Moreover in many societies the words 'collaboration' or 'participation' are used within many political frameworks in order to underline an intimate connection with power groups and 'recipient' of social and political projects. Many case studies evidence this global trend. Furthermore, it is also detectable a process of 'ideologization' of participation, strategy useful to hide power relations and hegemonic influences. This panel's aims are to reflect on contribution of anthropological theory and ethnological practice to the topic of collaboration. On a de-constructive level, this panel could be a platform to reflect on how power relationships are developed in collaborative projects: which are the limits of collaboration between researchers and researched? How institutions influence this relationship? Which is the role of scientific associations this debate? It is necessary create ethics code to protect 'research subjects'? We invite the submission of projects that are using collaboration, as well as to respond to those questions, also to cross that barrier between scientific research and socio-political intervention.
Accepted papers:
Session 1 Tuesday 6 August, 2013, -Paper short abstract:
Taking the research process as its focus, this paper discusses the methodological and ethical tensions that emerge from participation in an interdisciplinary collaborative project, and the implications this has for shaping ethnographic practice and knowledge.
Paper long abstract:
In this paper I reflect on my participation in an interdisciplinary collaborative project between a national art museum and a UK university, working as a researcher conducting an ethnographic study of cultural diversity policy within the collaborating art museum. Focusing on the research process, I discuss tensions that transpired during fieldwork that shaped the production of ethnographic practice, relations, and knowledge. Collaborative projects challenge the 'individualist aesthetic of ethnography' (Marcus 2008) as research teams with diverse professional knowledge, practices, and networks, seek to collaboratively produce and distribute knowledge to diverse audiences. The discursive potential, frequently promoted by projects and funding bodies, for collaborative research to offer 'innovation' (Strathern 2006) and a 'democratization' of research, hide ambiguities in the research process. These 'buzz' words fail to capture the challenging processes often involved in working within an interdisciplinary team, particularly with members who are also 'subjects' of study. I turn my attention to this invisible work by discussing my experience of working on a collaborative research project that became enrolled into the wider organizing praxis, policy-making apparatus, and power-relations of my fieldwork site - the art museum. This raises questions about the potential for collaborative projects to intervene in, and co-produce, their subjects. Secondly, I provide my account of an attempt to create collective and distributed knowledge amongst members of the research team with often competing professional practices. I conclude by outlining important ethical and methodological implications for conducting ethnographic practice as part of collaborative work.
Paper short abstract:
Challenges arising during collaborations between researchers from diverse disciplines, local government officials and informal settlement residents.
Paper long abstract:
The Water Research Commission of South Africa has, for some years now, supported cooperative research studies involving partnerships between engineering, environmental studies and social anthropology researchers. They have, in turn, attempted at times to bring both local government officials and residents of informal settlements, and sometimes NGOs into the process. The paper documents some of those experiences in order to comment on the challenges that have arisen. Its goals are to reflect on the dynamics of those relationships and to indicate how such partnerships might best be structured.
Paper short abstract:
This paper will consider co-construction and civil society implications of anthropologist in the case of the mining conflict in Peru. The presentation will be based on our fieldwork in the Cajamarca region.
Paper long abstract:
This presentation will propose a series of considerations based on fieldwork in the Cajamarca region in Peru where strong mining disputes occur.

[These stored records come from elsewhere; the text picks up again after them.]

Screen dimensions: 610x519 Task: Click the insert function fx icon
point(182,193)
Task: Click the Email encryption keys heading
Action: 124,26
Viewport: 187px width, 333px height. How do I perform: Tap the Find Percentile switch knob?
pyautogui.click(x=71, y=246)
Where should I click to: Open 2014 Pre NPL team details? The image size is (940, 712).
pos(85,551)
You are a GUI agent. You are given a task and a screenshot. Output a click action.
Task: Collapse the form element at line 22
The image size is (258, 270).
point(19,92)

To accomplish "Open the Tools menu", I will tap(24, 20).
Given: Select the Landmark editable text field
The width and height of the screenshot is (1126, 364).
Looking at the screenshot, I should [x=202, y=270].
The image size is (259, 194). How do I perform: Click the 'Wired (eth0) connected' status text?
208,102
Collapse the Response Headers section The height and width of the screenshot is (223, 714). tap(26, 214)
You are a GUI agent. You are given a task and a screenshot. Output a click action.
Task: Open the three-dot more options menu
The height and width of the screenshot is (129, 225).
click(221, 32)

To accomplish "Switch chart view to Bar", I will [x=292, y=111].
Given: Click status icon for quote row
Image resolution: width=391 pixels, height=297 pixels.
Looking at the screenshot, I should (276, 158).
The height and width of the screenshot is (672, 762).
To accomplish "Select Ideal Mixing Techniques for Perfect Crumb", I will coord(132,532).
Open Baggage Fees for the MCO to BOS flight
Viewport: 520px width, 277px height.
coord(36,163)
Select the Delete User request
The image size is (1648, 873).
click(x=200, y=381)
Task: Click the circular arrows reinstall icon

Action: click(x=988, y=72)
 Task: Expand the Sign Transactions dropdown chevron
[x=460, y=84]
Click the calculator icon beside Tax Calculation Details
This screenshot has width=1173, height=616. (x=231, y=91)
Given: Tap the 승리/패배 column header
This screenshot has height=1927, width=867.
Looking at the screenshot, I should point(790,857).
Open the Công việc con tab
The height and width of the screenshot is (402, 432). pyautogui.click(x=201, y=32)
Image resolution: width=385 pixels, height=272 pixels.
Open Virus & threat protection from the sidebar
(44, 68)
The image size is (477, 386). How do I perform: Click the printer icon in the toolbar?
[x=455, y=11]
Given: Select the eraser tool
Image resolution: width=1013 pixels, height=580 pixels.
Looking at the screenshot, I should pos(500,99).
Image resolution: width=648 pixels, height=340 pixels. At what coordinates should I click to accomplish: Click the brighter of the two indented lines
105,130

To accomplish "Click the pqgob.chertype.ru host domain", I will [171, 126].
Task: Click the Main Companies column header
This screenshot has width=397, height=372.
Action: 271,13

Two main issues need to be considered. First, in this conflictive context, the researcher is immediately confronted with the denial of neutrality by his interlocutors. Co-construction is wanted but takes the risk of an 'ideologization' while not doing it can be interpreted as a form of arrogance with local spokesmen. Secondly, when deaths or rights violations occur and information is relatively controlled, personal or humanist reasons can also push the researcher to take a public position. Silent such facts could seem as an abandon of his informants.
In this context, we discuss and reflect on the links that have united our own scientific research work with European and Peruvian civil society. For us this meant privileged access to a range of actors who were opposed to mining project as well as the lack of access to mining stakeholders. It has also meant the need to extend the research to the international actors we were part of (NGOs, networks and platforms), related to our area of "return", that were also involved in local conflicts, removing any distinction of times and spaces in our work. This specific place in the glocal game can finally consider the problem of a deterritorialized anthropology related to new technologies of information and communication and the ethical implications of any anthropological work.
Paper short abstract:
This paper presents a description of a pilot project of sex workers peer educators implemented in Portugal. The main purpose of the project was the integration of sex workers as peer educators in intervention projects. We also reflect on the collaboration between sex workers and other participants.
Paper long abstract:
This paper presents a description of an innovative project of sex workers peer educators implemented in Lisbon. For the first time an NGO promoted a training course for sex workers aiming their integration as peer educators in harm reduction projects or health promotion projects. Also the project intended to empower the community in order to encourage the development of an association of sex workers - not yet existing in Portugal. Thus, if the training of peer educators was the most obvious and immediate aim, this process also enhanced the importance of promoting activism and militancy of sex workers.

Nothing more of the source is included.